Using the data below, gather each line that includes the word "will".

── Provided records

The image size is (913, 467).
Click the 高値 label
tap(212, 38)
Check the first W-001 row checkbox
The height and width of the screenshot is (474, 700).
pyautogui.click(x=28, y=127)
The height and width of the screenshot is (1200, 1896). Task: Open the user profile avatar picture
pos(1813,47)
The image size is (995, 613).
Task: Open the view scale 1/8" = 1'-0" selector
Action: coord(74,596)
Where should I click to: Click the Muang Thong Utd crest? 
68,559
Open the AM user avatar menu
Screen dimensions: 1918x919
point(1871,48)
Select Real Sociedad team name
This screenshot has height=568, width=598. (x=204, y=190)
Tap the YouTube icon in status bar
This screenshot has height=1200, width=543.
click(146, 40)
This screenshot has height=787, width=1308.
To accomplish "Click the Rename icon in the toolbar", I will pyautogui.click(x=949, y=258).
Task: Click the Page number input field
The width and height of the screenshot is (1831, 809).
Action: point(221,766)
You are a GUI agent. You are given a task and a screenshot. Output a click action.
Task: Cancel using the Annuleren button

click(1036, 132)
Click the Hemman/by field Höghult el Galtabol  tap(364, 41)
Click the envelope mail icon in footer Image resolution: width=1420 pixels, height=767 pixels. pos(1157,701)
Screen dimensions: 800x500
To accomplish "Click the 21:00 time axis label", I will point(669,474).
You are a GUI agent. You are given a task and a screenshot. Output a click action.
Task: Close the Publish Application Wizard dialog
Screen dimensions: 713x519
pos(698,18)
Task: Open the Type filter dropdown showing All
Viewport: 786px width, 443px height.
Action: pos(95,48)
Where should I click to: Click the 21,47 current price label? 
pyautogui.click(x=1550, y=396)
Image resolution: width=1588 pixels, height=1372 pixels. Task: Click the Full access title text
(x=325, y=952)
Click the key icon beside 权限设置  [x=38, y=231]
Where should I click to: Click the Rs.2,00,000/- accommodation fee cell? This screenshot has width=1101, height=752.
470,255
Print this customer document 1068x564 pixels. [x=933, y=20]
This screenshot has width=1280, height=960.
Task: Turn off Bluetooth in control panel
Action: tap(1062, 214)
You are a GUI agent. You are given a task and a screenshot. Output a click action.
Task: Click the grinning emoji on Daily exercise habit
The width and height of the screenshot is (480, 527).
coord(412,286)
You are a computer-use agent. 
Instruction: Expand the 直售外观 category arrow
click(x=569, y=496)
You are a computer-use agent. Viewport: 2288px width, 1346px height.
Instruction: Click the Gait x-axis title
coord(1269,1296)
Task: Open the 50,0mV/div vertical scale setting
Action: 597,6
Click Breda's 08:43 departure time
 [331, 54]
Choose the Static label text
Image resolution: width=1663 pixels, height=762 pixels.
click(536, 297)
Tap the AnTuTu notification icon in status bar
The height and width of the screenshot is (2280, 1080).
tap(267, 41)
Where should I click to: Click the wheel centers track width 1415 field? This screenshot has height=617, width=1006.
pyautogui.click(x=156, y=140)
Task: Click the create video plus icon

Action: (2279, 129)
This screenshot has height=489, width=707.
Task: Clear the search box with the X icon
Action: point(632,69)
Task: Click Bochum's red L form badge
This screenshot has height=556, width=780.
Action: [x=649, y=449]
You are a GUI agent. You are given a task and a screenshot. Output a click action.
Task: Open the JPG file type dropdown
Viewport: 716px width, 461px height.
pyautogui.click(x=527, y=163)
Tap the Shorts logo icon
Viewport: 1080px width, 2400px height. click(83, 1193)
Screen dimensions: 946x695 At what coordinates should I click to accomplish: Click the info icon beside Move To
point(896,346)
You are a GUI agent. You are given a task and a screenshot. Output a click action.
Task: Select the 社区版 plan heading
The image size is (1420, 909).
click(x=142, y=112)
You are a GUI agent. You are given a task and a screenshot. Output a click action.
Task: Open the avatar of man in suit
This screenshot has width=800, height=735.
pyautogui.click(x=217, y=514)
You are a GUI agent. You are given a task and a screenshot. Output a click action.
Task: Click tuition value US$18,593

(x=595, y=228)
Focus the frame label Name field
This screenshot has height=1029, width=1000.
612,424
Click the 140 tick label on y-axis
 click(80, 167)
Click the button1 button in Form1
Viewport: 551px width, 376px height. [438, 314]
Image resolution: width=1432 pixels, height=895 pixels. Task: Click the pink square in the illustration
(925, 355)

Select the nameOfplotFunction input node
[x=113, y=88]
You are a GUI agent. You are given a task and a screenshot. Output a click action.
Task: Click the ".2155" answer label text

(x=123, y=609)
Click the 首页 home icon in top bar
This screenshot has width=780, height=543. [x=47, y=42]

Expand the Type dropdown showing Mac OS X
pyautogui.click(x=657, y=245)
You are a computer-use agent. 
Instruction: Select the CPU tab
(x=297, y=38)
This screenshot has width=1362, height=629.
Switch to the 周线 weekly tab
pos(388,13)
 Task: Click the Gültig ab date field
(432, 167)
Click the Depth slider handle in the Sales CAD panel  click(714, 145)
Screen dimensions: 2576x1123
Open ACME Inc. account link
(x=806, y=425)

────

_Task response:_
To accomplish "Click the Rename icon in the toolbar", I will pyautogui.click(x=949, y=258).
To accomplish "Click the 21:00 time axis label", I will point(669,474).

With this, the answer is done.